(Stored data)
________

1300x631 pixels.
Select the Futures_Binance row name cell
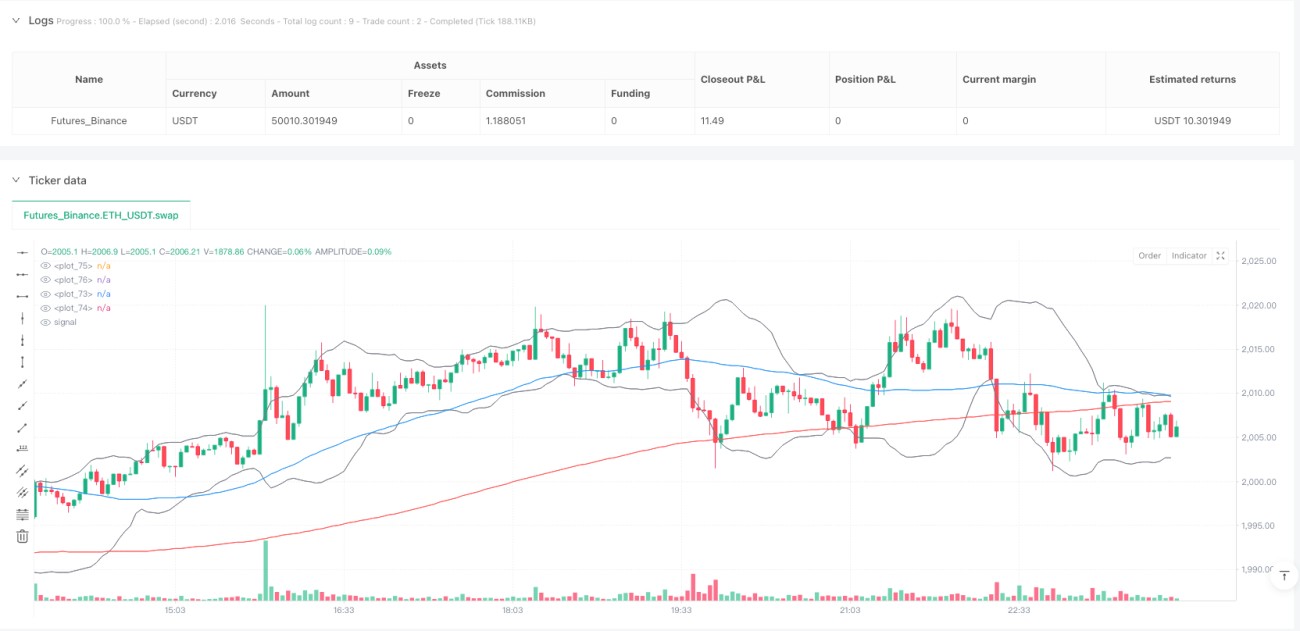(x=89, y=121)
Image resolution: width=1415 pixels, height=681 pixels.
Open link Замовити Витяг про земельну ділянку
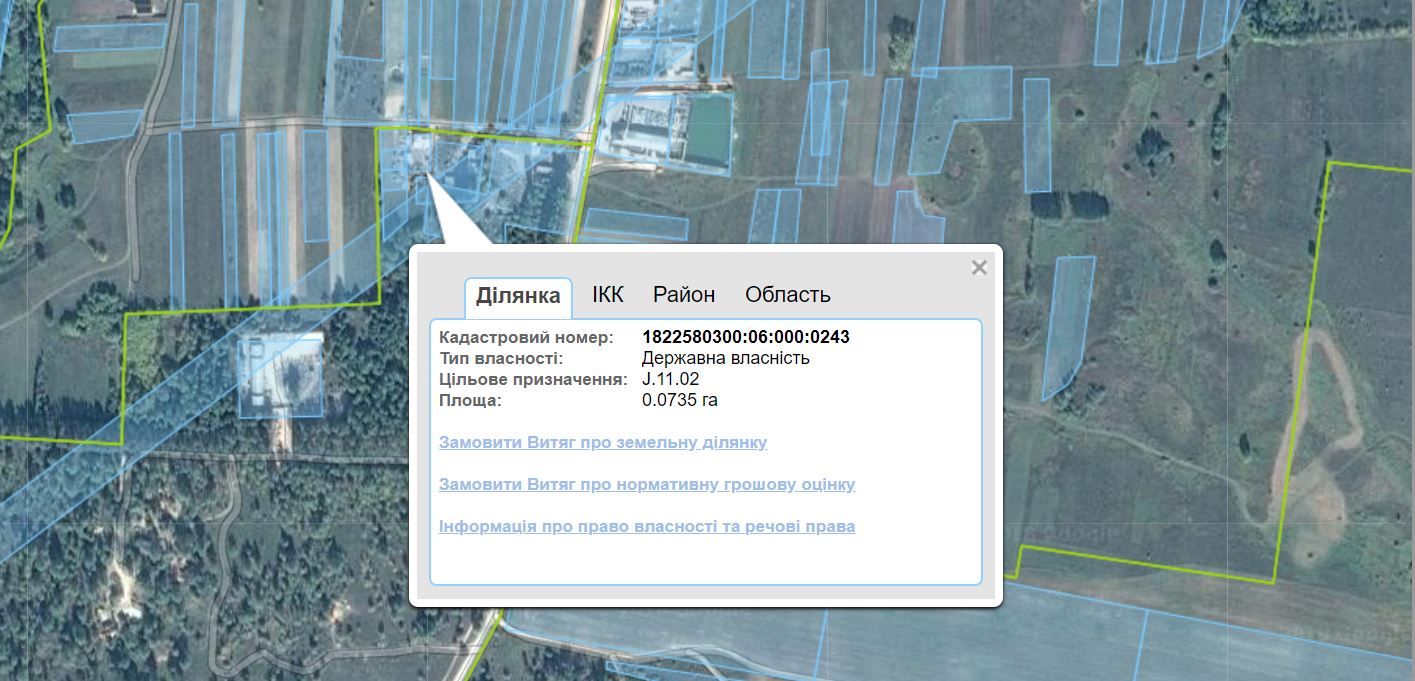coord(603,442)
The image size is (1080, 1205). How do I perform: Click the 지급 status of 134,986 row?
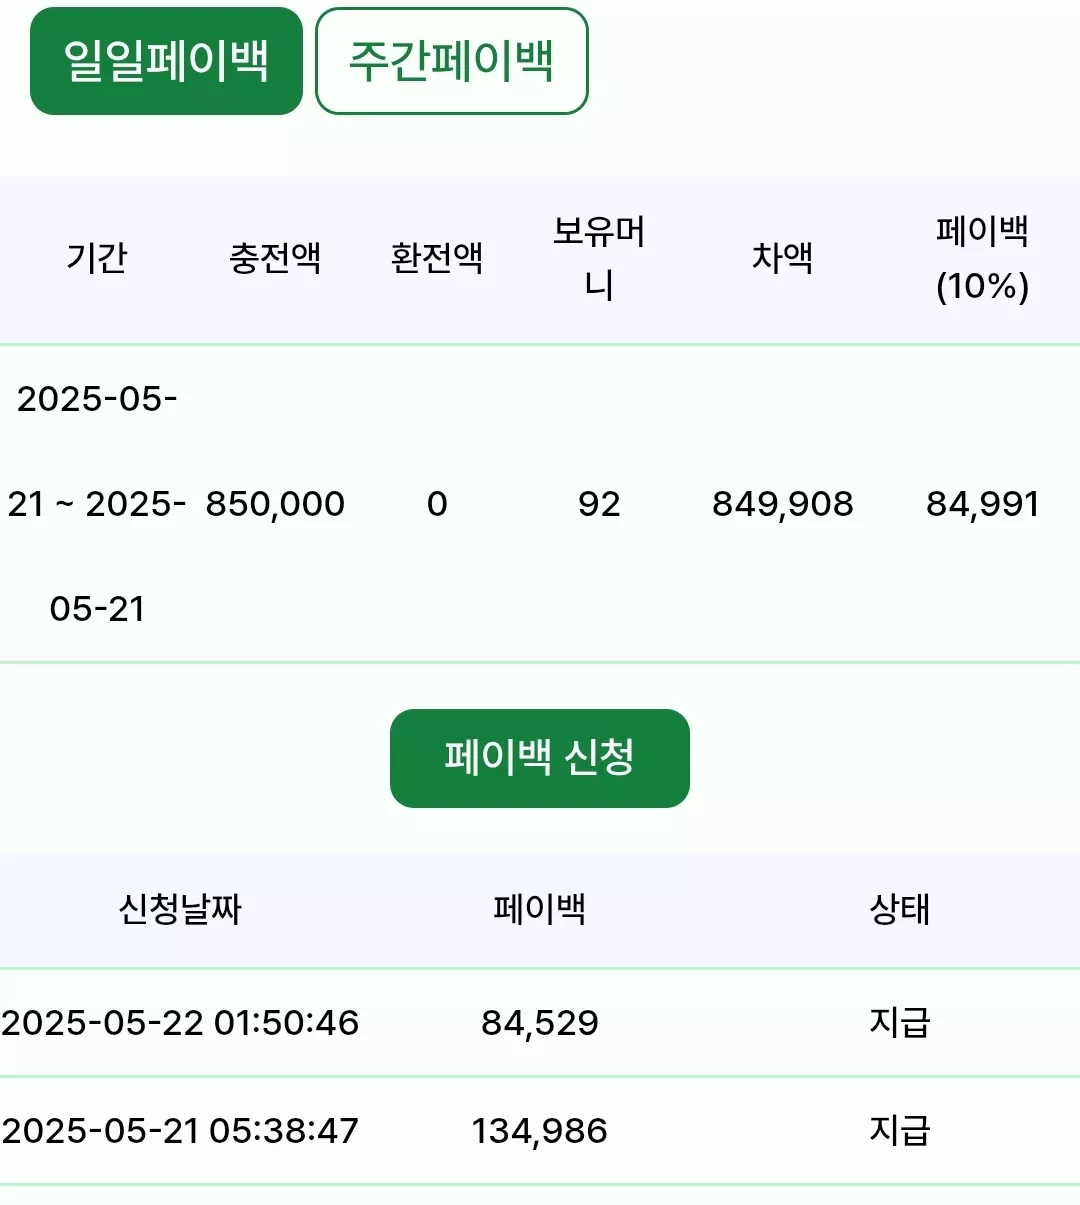(x=900, y=1130)
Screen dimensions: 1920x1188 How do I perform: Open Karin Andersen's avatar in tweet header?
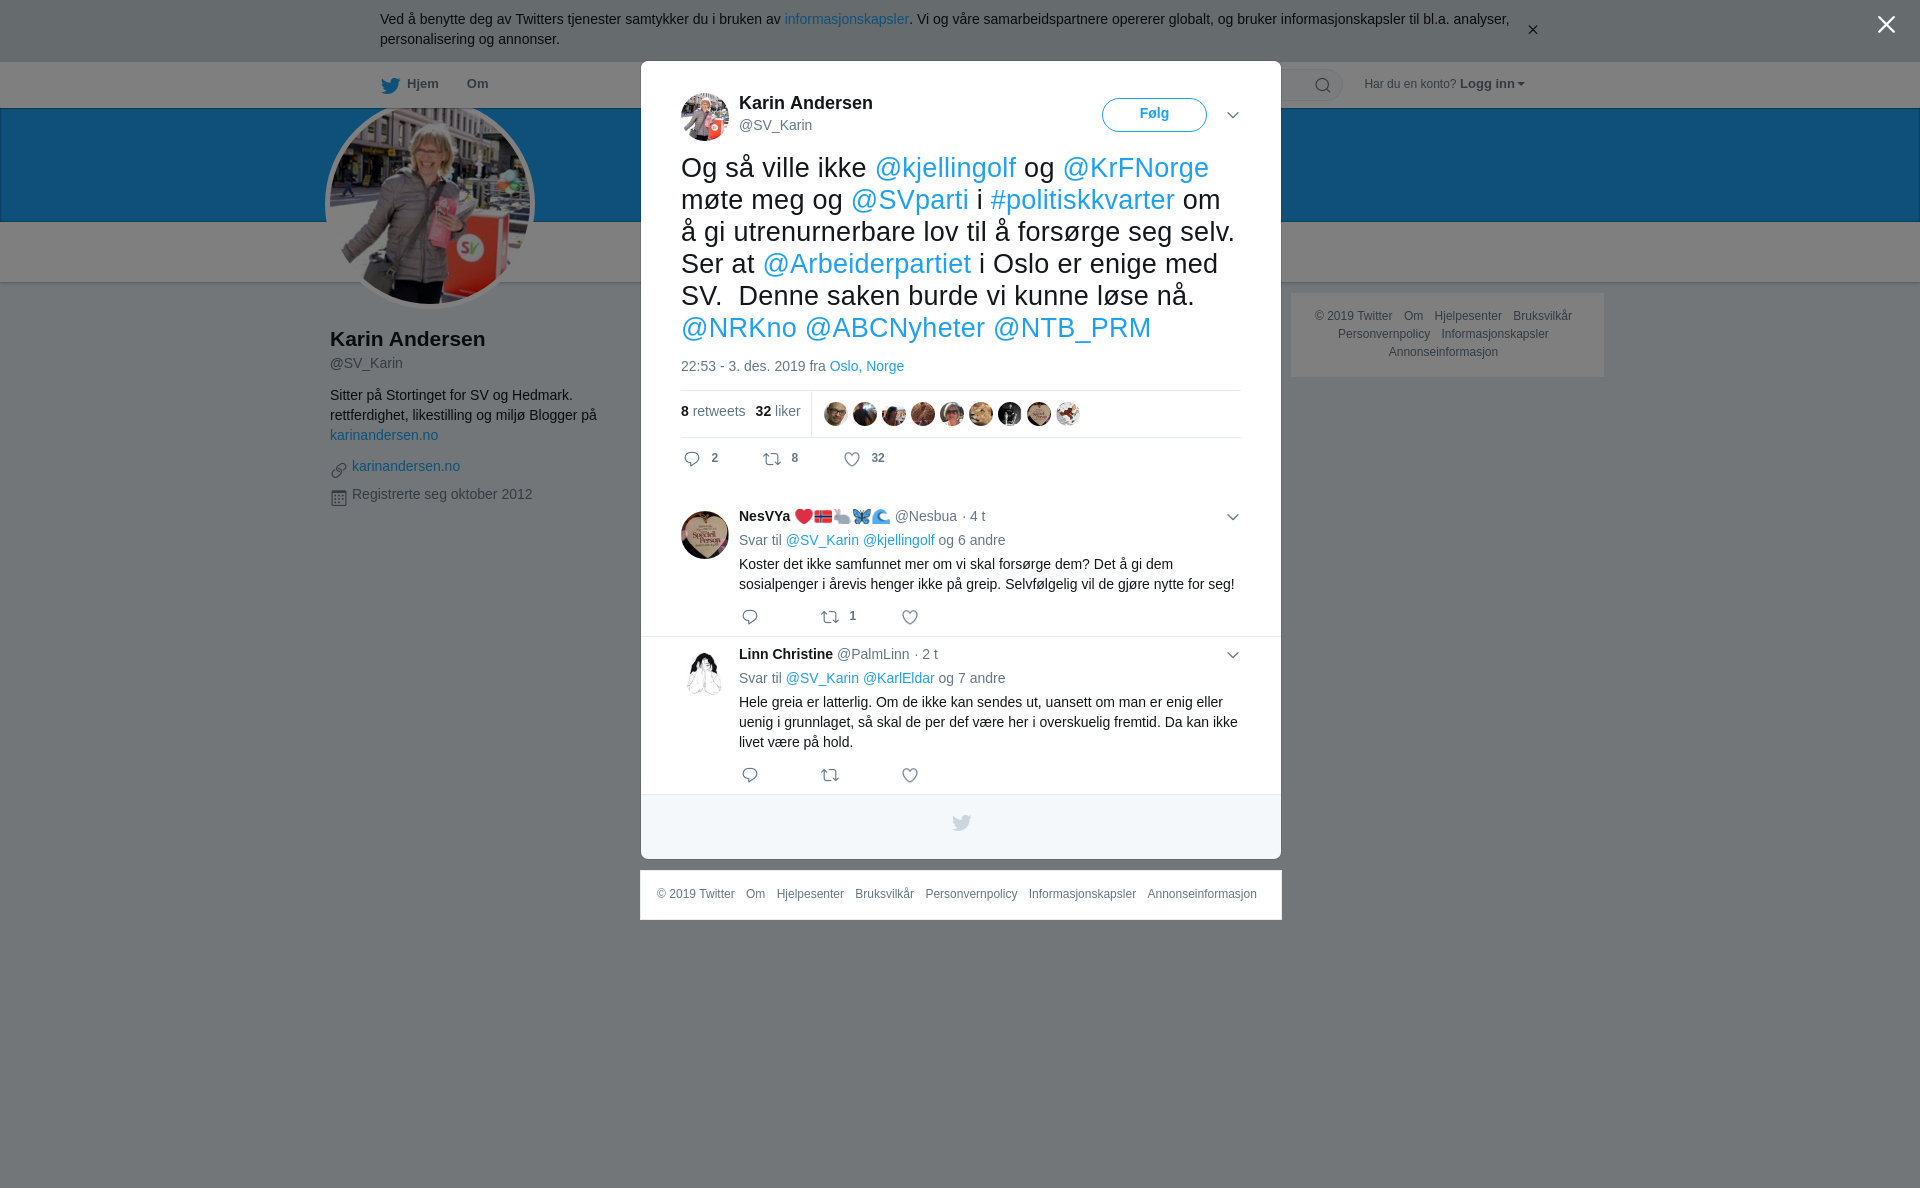tap(705, 117)

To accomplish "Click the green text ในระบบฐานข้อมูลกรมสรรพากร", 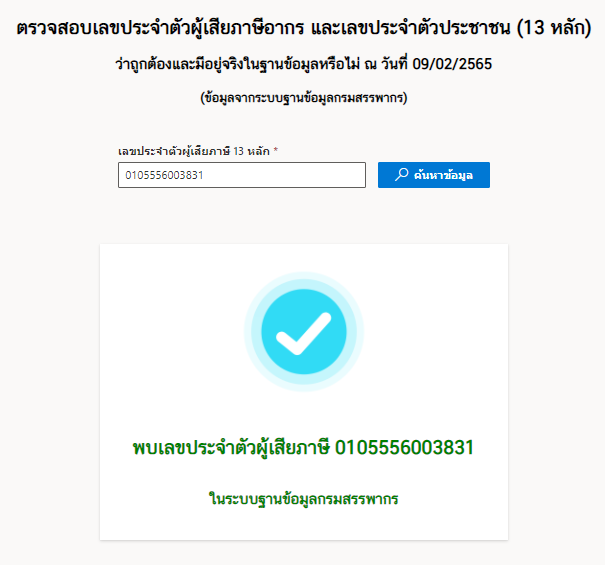I will click(304, 499).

________

From the data above, count the lines that hold the string "pixels". Reply with only that number.

▸ ANSWER BOX: 2